Within my life, anger has always been treated as it is a fire to be extinguished with urgency. Many believe anger is bad and needs to be circumvented at all costs. Don’t sit in it. Meditate it away. Think happy thoughts. Squash it before it squashes you.
I have mentioned in other posts a little about what happens to me when I suppress emotions. They build until I reach boiling point. It isn’t pretty.
Something fascinating happened a wee while ago. The situation wasn’t that fascinating itself. It was more infuriating really. The awareness that followed after the encounter though I found really exciting. It all happened when someone at work spoke to me in a disrespectful manner as they ranted about their bad day and how I was contributing to their inner discontent by asking questions pertinent to my job. I watched as this person’s inner child threw a tantrum. I admit I didn’t do my best work when I turned on my heel saying as I left the room, “I’m over being treated like this.” Note to self: the inner-victim still needs some work.
“Flight or Fight”
My body headed into ‘flight or fight’ mode, my face felt hot, and my heart was racing. I sat down with a glass of water in the staff room and I asked myself, “Is the feeling of anger mine? Does it belong to me?”. I gazed out the window as the gent with his inner child still raging walked past. He was still pouting. The heat disappeared from my cheeks. My heart rate calmed down. I laughed to myself a little. “Nope. The anger and the bad day is definitely not mine.” I mentally sent that anger back with awareness to the person it belonged to. I felt really energised. Normally when dealing with situations like this, I end up bereft and emotionally drained. This day was very different.

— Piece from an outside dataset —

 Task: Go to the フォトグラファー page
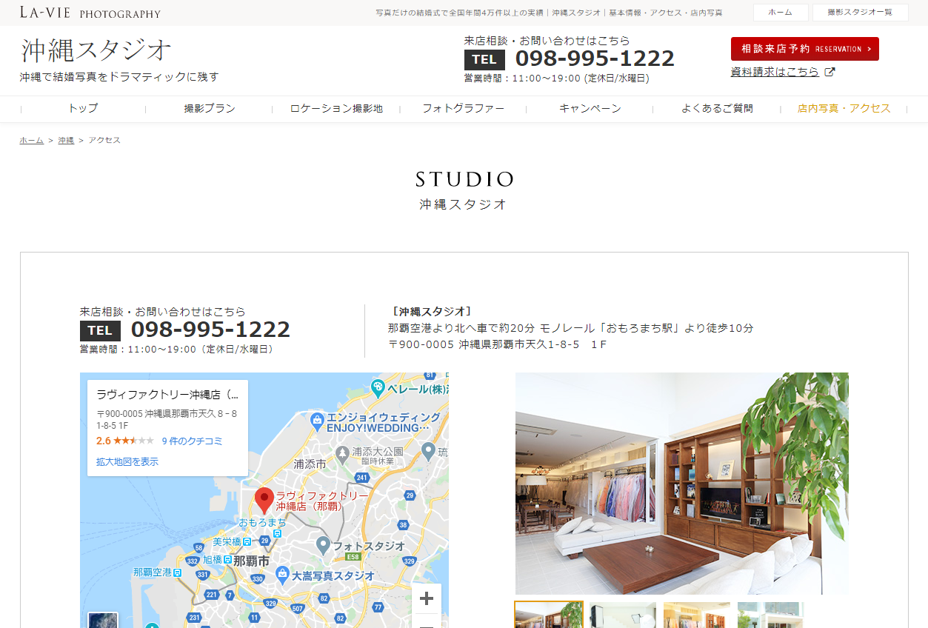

The situation made me realise how much I carry other people’s emotional baggage on a daily basis, claiming it as my own.
The way I was spoken to normally triggers my anger and frustration. What I realised in this moment though is that when directed at me another person’s inner-child tantrum and resulting poor behaviour can be a motivator for me. Experiencing this is actually a blessing. “Why?”, I hear you ask perplexed. Because it is a catalyst for personal transformation for me. When emotionally balanced, grounded and not swinging around the periphery of someone else’s psychological cyclone, I am able to perceive a situation for what it is with clarity and awareness. When I buy into the emotions I am experiencing in reaction to the event, my perception is muddied and the inner victim cries louder, drowning out any acknowledgement of opportunities and choices available to me.
Unleashing the Lion Within
Acknowledgement of choice is empowering. We know we have the capacity to choose and change our personal situation. There is a deep understanding that another’s behaviour is not about us. They are merely processing their own emotional stuff. My anger evaporates and I experience a feeling of compassion and understanding. I don’t need to rescue them or involve myself in their story. Finding the peace within myself and being kind in my words and energy I direct to them is enough.
In dealing with the above-mentioned situation, I acknowledged my anger. I sat in it without judgement or suppression. The storm passed. In this moment I recognised the lion within is not about unleashing my anger on others in retort. There is no need to defend. My inner lion surfaced and it was about presence, and confidence in who I am and what I have to offer to the world.
How does it get any better than that!?